Carsten und Andrea haben eine unruhige Nacht, weil sie längsseits an einem anderen Schiff angelegt haben und beschließen, in einen anderen Hafen weiter zu segeln. Wir wollen heute in Grenå bleiben, da ich mir in den Kopf gesetzt habe, endlich das Kattegatcenteret zu besichtigen. Wir waren 2017 schon einmal in Grenå, auf unserem Weg nach Skagen, aber das war nur ein kurzer Zwischenstopp, da hatten wir keine Zeit zum Zoobesuch. Im Kattegatcenteret leben Seehunde, Haie, Rochen und viele andere Meeresbewohner. Gerade die Seehunde sind besonders putzig, aber auch Rochen, die sich streicheln lassen und viele Informationen über das Leben im Meer in diesen Gewässern machen den Vormittag zu einem schönen Erlebnis. Zwar ist es recht voll, da bei dem Wetter viele Familien mit Kindern hier sind, Strandwetter ist halt gerade nicht. Aber wir sehen alles, was wir sehen wollen, daher macht uns das Gewusel nichts aus.

Nachmittags starten wir hochmotiviert zu einem 10km Lauf, der uns erst an den Strand, dann durch Wald und wunderschöne Heidelandschaft führt. Danach sind wir völlig erledigt, müssen aber leider noch einkaufen. Ein bisschen zu erschöpft mache ich noch Kartoffelsalat, wir schauen ein bisschen Hafenkino und müssen dann schnell in die Koje.

4.8.2023 Grenå - Ballen 44,1sm

Das Wetter ist der Boss und der hat immer Recht. Für uns Segler gibt es zwei Faktoren, die darüber entscheiden, ob wir ein gesetztes Ziel erreichen: das Wetter und die Zeit. Wenn man genug Zeit hat, um das richtige Wetter abzuwarten, kommt man überall hin. Wenn die Zeit drängt, bleibt einem manchmal keine Wahl und man muss umplanen. So geht es uns heute leider auch, unser Ziel Anholt liegt in nur 27 sm Entfernung, aber die Wettervorhersage gibt uns den Rat, sofort wieder Richtung Süden zu segeln.

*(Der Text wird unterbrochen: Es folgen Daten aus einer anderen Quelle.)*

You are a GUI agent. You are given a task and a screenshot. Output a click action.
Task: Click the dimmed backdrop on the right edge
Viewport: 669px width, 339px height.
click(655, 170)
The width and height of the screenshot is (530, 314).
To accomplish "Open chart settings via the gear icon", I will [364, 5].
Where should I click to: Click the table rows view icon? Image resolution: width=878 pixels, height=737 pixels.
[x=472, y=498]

Ein ordentlicher Sommersturm kündigt sich für Anfang nächster Woche an und diesen möchten wir doch lieber in einem gut vor Westwind geschützten Hafen verbringen. Wir kämen zwar heute noch sicher nach Anholt, aber dort “eingeweht” zu werden, wäre sehr spannend, da der Hafen direkt an der Westküste liegt. Wohl gut vor Schwell geschützt durch lange Wellenbrecher vor der Hafeneinfahrt, aber der Wind kann erbarmungslos zuschlagen. Und dann hängt man, wie wir auch von anderen Seglern hören, durchaus mal 5-6 Tage mitten im Kattegat fest. Da wiederum kommt nun der Zeitfaktor ins Spiel, der Urlaub ist ja leider wie immer viel zu kurz…

So wie es im Moment in allen Wettermodellen aussieht, kann uns der Sturm selbst an der Küste von Jütland 2-3 Tage festhalten. Also lassen wir traurig von dem für dieses Jahr gesetzten Ziel ab und brechen auf Richtung Süden, Ziel Nyborg. Die Stadt kennen wir ja aus dem letzten Jahr, der Hafen ist groß und sehr gut geschützt durch die Häuser.

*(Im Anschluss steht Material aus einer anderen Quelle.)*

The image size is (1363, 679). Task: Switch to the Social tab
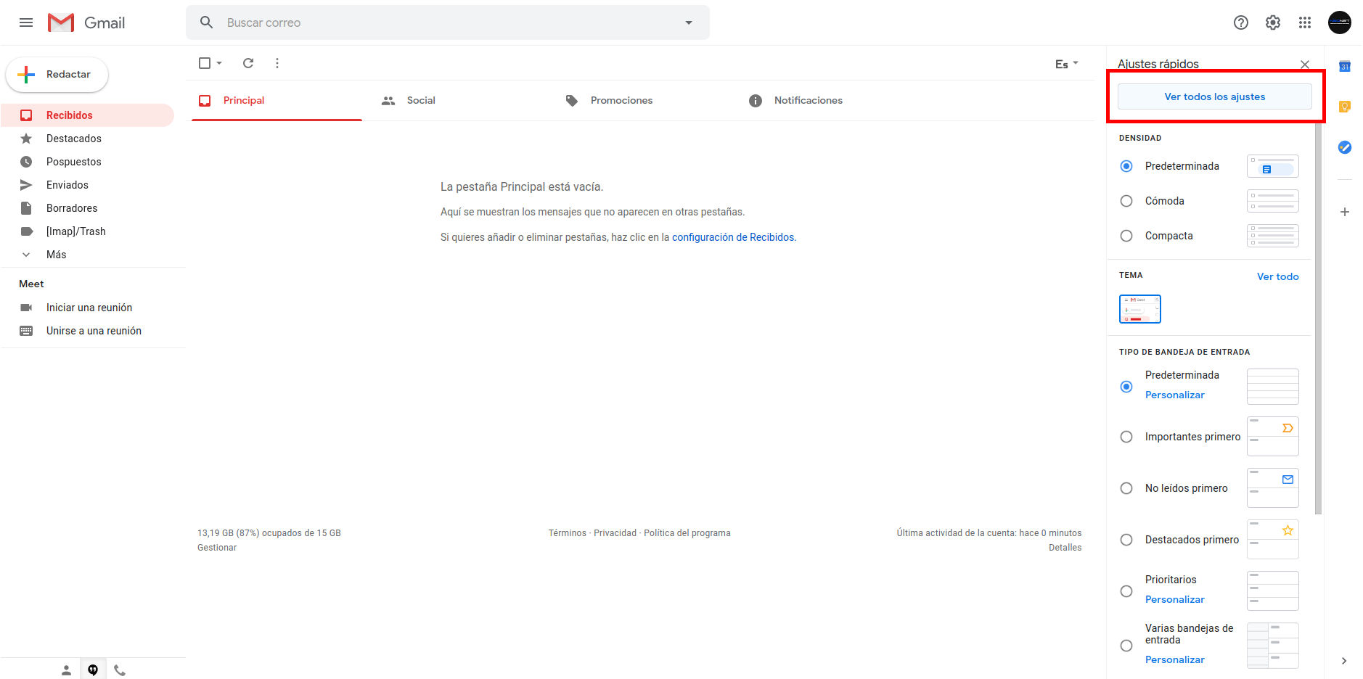pyautogui.click(x=420, y=100)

So richtig wenig Wind ist auch heute schon nicht, 15-20kn, in Böen deutlich mehr und noch viel zu sehr aus Süd, so dass wir hoch am Wind im 2. Reff im Großsegel fahren müssen. Eine merkwürdige, ganz kurze, fiese Welle lässt das Boot immer wieder mit einem Krachen ins Wasser tauchen. Auch wenn ich weiß, dass nichts passieren kann ist die erste Stunde unangenehm, später gewöhnt man sich daran, erträgt es eine Weile ganz gut und irgendwann hat man doch die Nase voll! Als wir dann noch wenden müssen, weil wir unser Ziel Samsö nicht ganz erreichen und uns der Strom aus dem Großen Belt so richtig versetzt und wir auf unserem alten Kurs nahezu rückwärts fahren, reicht es. Segel runter, Motor an. Direkter Kurs auf Ballen/Samsø, bitte!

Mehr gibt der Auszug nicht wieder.